*** GIVEN INFORMATION ***
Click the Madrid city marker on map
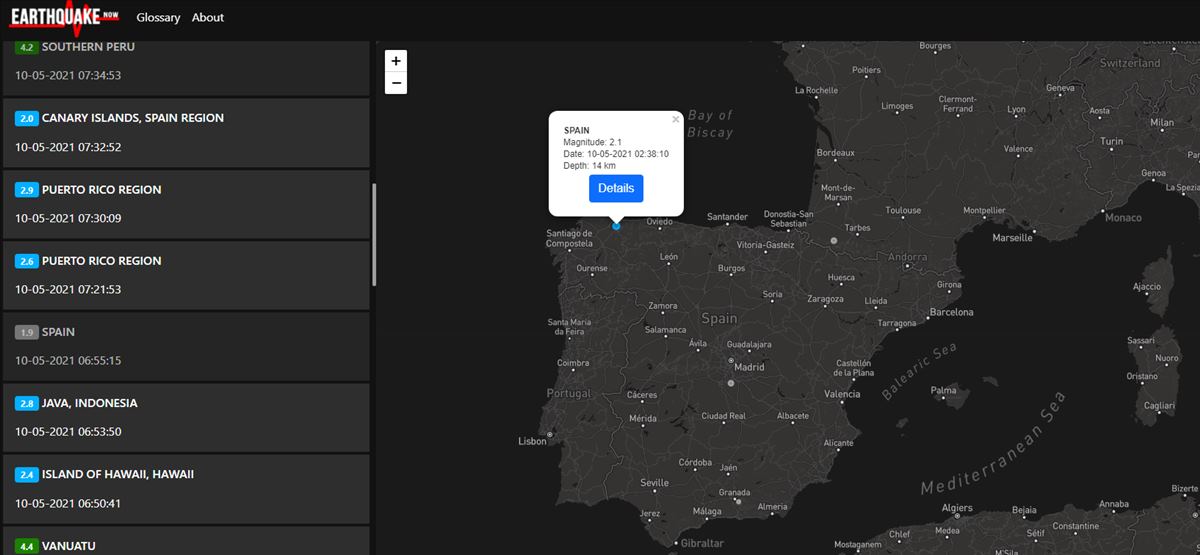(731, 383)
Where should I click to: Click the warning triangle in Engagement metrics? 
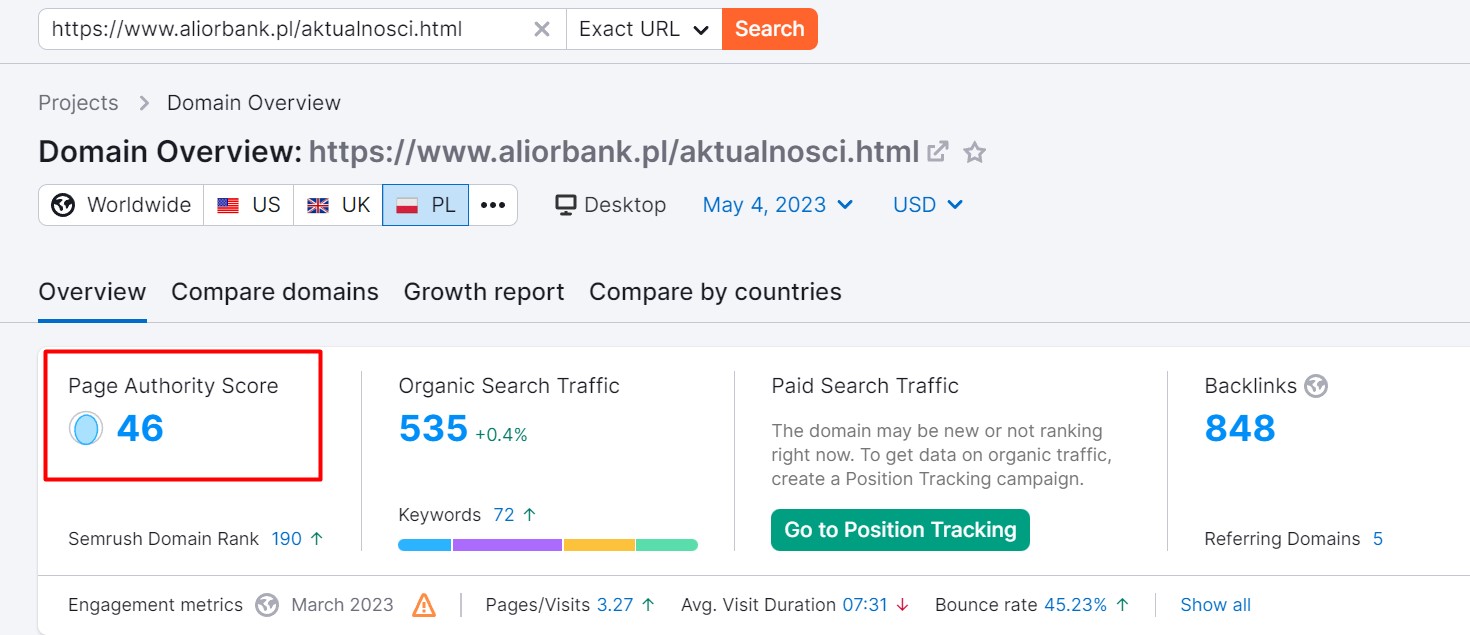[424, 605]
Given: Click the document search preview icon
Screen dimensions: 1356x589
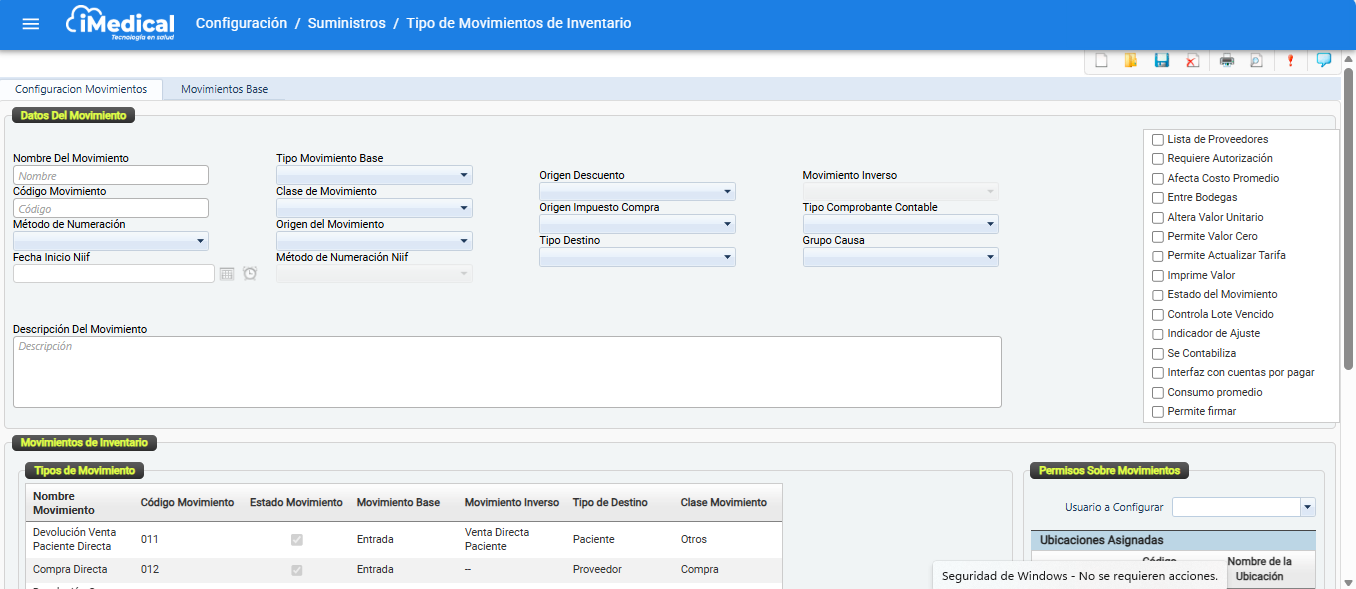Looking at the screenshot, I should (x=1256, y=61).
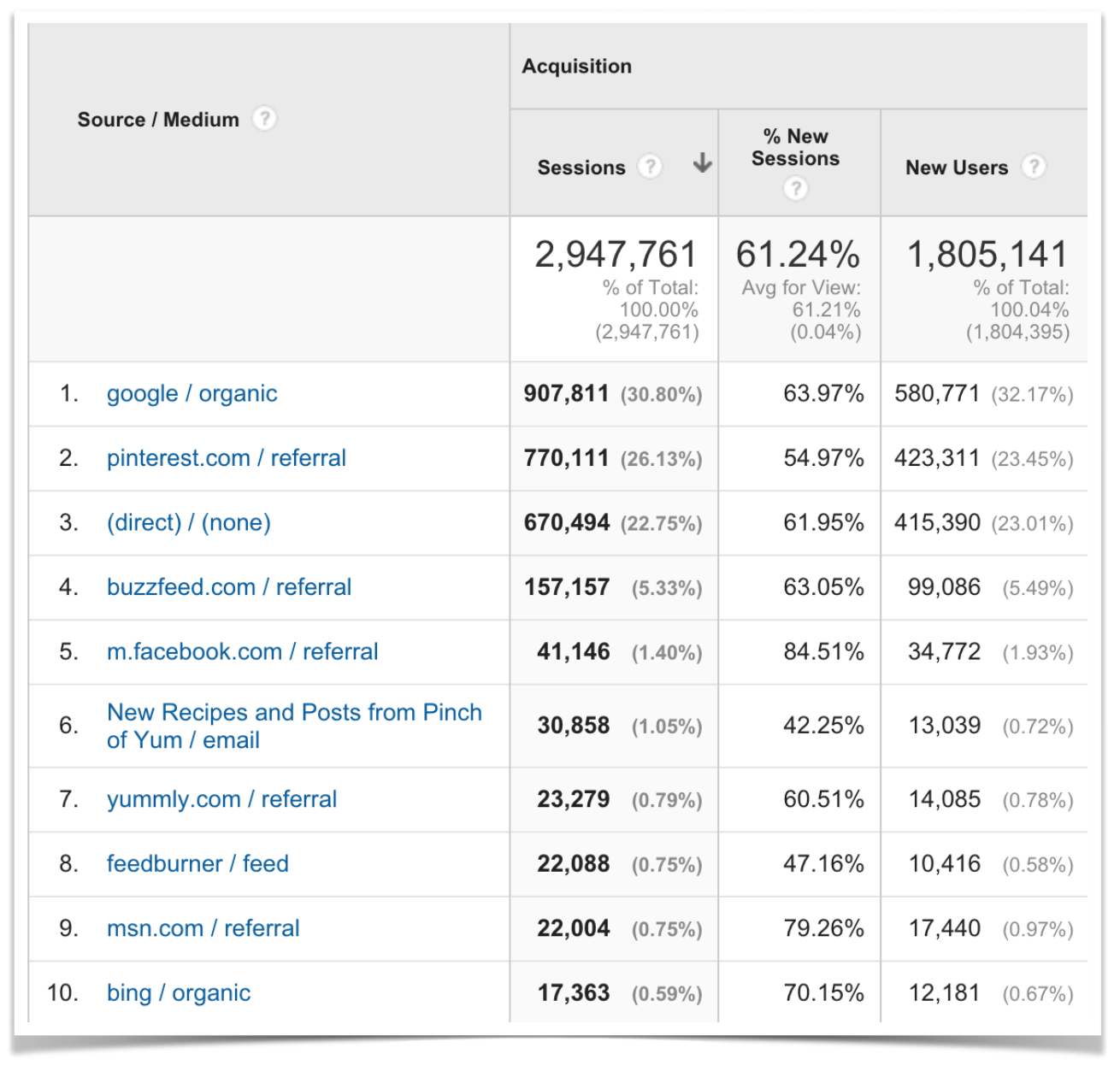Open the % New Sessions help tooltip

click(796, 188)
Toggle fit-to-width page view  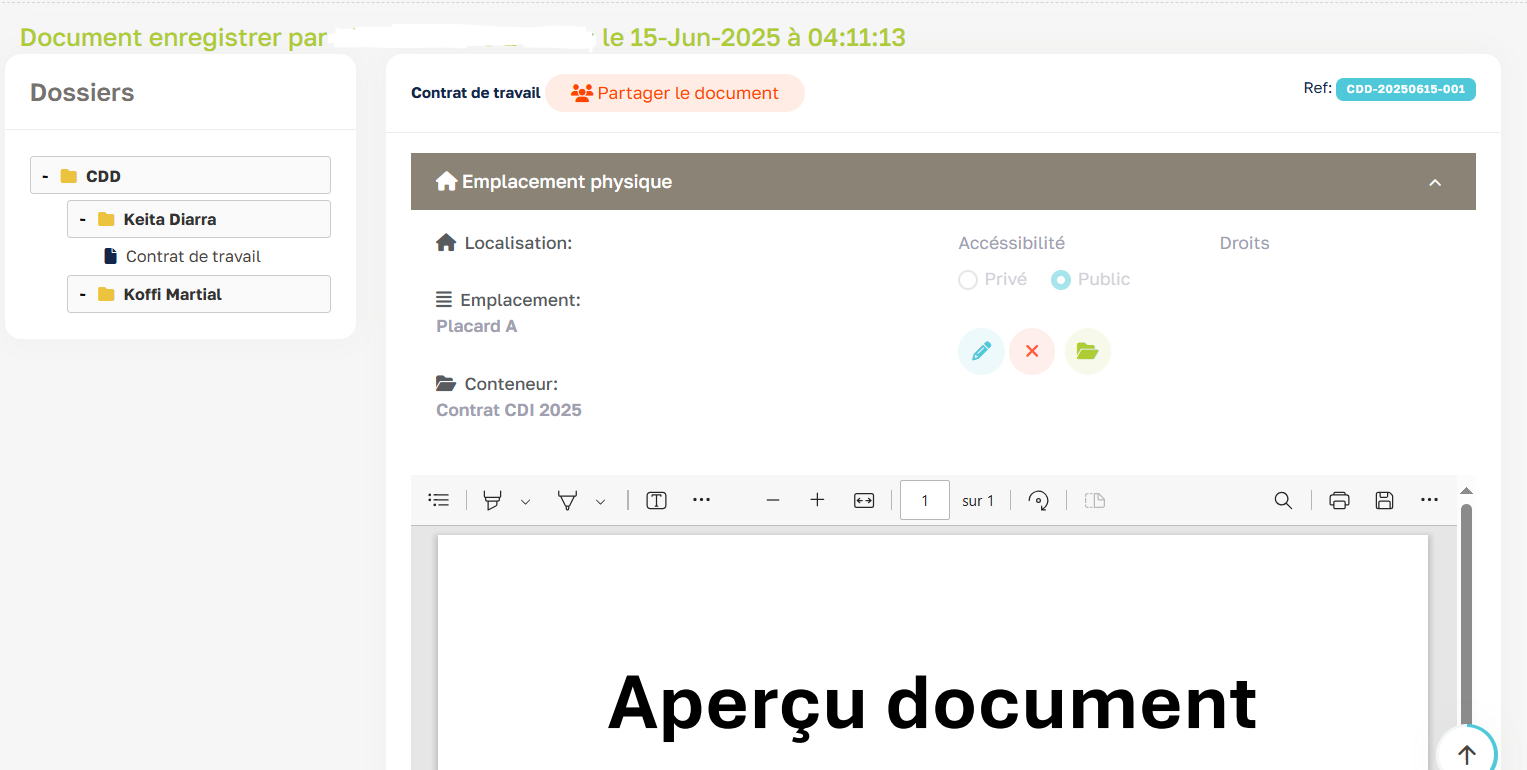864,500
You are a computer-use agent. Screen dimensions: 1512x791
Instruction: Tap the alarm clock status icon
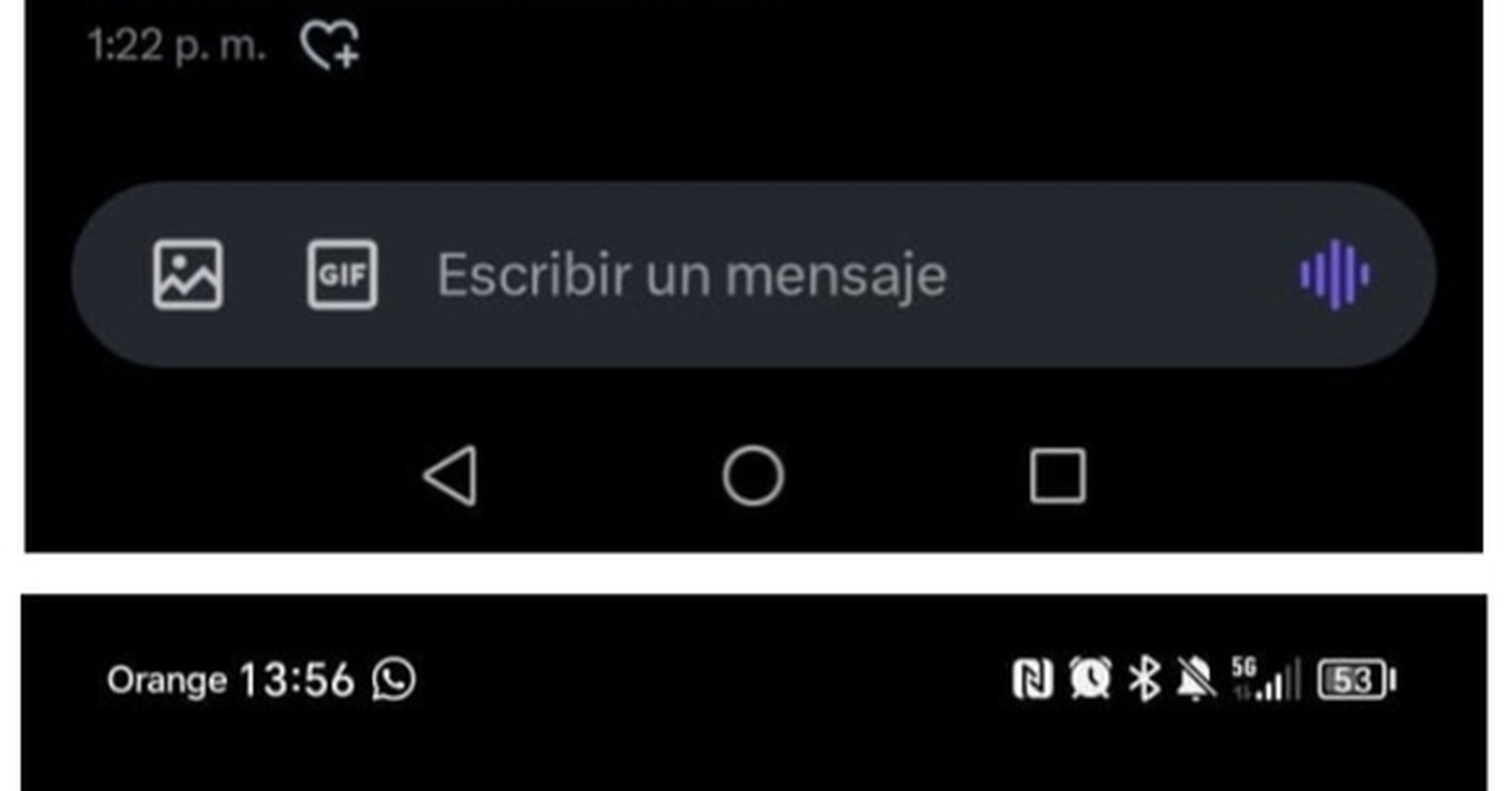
*** End of GIVEN INFORMATION ***
INSTRUCTIONS FOR THE TASK: Find each line in the records above that contains "icon", and copy it.

TASK ANSWER:
Given: Click the document search preview icon
Instruction: Tap the alarm clock status icon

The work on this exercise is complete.